Top of Data in this exercise

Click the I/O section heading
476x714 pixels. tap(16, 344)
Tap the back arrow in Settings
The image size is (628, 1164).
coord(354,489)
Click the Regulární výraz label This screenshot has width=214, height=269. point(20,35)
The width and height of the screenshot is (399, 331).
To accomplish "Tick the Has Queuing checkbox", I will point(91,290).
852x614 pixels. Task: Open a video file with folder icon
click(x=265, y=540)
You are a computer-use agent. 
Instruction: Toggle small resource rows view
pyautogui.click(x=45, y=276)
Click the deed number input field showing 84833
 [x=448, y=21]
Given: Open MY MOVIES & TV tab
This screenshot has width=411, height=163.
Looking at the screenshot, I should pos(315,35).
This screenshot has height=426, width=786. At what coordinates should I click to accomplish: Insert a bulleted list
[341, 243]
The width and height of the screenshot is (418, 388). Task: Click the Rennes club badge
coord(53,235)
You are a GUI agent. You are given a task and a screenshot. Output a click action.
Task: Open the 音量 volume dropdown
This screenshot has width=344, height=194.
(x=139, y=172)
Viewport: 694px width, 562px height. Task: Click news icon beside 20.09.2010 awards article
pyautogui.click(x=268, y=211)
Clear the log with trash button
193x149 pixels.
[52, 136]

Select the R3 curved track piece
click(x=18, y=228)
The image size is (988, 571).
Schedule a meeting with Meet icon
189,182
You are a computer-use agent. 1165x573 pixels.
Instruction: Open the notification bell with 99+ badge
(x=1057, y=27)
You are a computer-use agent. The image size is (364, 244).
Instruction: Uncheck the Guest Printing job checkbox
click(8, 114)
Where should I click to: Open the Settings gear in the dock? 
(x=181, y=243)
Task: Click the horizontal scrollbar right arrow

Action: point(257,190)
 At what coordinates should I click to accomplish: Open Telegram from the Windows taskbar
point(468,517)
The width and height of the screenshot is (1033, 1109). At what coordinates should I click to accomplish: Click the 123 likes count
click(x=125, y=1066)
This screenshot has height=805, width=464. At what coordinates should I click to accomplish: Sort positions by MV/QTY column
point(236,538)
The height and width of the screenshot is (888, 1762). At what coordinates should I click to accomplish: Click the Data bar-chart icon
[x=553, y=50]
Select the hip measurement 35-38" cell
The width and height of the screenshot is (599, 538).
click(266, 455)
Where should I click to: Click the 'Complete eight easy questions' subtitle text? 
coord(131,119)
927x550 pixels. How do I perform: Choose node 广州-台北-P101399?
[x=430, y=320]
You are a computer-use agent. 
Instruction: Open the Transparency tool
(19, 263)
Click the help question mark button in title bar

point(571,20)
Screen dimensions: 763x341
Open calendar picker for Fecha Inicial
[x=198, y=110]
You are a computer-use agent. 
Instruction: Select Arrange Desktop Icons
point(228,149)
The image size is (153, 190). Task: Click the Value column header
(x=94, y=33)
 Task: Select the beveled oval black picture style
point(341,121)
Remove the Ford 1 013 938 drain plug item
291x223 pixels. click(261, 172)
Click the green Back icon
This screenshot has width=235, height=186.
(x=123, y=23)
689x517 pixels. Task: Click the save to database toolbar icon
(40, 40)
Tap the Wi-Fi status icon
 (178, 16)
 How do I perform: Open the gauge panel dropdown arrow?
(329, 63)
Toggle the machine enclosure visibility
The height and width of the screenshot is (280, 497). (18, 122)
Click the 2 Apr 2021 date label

Bottom of Data in this exercise

-- The problem --
Set down each entry again, unchanged.

-- Output --
Click the I/O section heading
476x714 pixels. tap(16, 344)
Tap the back arrow in Settings
The image size is (628, 1164).
coord(354,489)
Click the Regulární výraz label This screenshot has width=214, height=269. point(20,35)
The width and height of the screenshot is (399, 331).
To accomplish "Tick the Has Queuing checkbox", I will point(91,290).
852x614 pixels. Task: Open a video file with folder icon
click(x=265, y=540)
You are a computer-use agent. 
Instruction: Toggle small resource rows view
pyautogui.click(x=45, y=276)
Click the deed number input field showing 84833
 [x=448, y=21]
Given: Open MY MOVIES & TV tab
This screenshot has width=411, height=163.
Looking at the screenshot, I should pos(315,35).
This screenshot has height=426, width=786. At what coordinates should I click to accomplish: Insert a bulleted list
[341, 243]
The width and height of the screenshot is (418, 388). Task: Click the Rennes club badge
coord(53,235)
You are a GUI agent. You are given a task and a screenshot. Output a click action.
Task: Open the 音量 volume dropdown
This screenshot has width=344, height=194.
(x=139, y=172)
Viewport: 694px width, 562px height. Task: Click news icon beside 20.09.2010 awards article
pyautogui.click(x=268, y=211)
Clear the log with trash button
193x149 pixels.
[52, 136]

Select the R3 curved track piece
click(x=18, y=228)
The image size is (988, 571).
Schedule a meeting with Meet icon
189,182
You are a computer-use agent. 1165x573 pixels.
Instruction: Open the notification bell with 99+ badge
(x=1057, y=27)
You are a computer-use agent. The image size is (364, 244).
Instruction: Uncheck the Guest Printing job checkbox
click(8, 114)
Where should I click to: Open the Settings gear in the dock? 
(x=181, y=243)
Task: Click the horizontal scrollbar right arrow

Action: point(257,190)
 At what coordinates should I click to accomplish: Open Telegram from the Windows taskbar
point(468,517)
The width and height of the screenshot is (1033, 1109). At what coordinates should I click to accomplish: Click the 123 likes count
click(x=125, y=1066)
This screenshot has height=805, width=464. At what coordinates should I click to accomplish: Sort positions by MV/QTY column
point(236,538)
The height and width of the screenshot is (888, 1762). At what coordinates should I click to accomplish: Click the Data bar-chart icon
[x=553, y=50]
Select the hip measurement 35-38" cell
The width and height of the screenshot is (599, 538).
click(266, 455)
Where should I click to: Click the 'Complete eight easy questions' subtitle text? 
coord(131,119)
927x550 pixels. How do I perform: Choose node 广州-台北-P101399?
[x=430, y=320]
You are a computer-use agent. 
Instruction: Open the Transparency tool
(19, 263)
Click the help question mark button in title bar

point(571,20)
Screen dimensions: 763x341
Open calendar picker for Fecha Inicial
[x=198, y=110]
You are a computer-use agent. 
Instruction: Select Arrange Desktop Icons
point(228,149)
The image size is (153, 190). Task: Click the Value column header
(x=94, y=33)
 Task: Select the beveled oval black picture style
point(341,121)
Remove the Ford 1 013 938 drain plug item
291x223 pixels. click(261, 172)
Click the green Back icon
This screenshot has width=235, height=186.
(x=123, y=23)
689x517 pixels. Task: Click the save to database toolbar icon
(40, 40)
Tap the Wi-Fi status icon
 (178, 16)
 How do I perform: Open the gauge panel dropdown arrow?
(329, 63)
Toggle the machine enclosure visibility
The height and width of the screenshot is (280, 497). (18, 122)
Click the 2 Apr 2021 date label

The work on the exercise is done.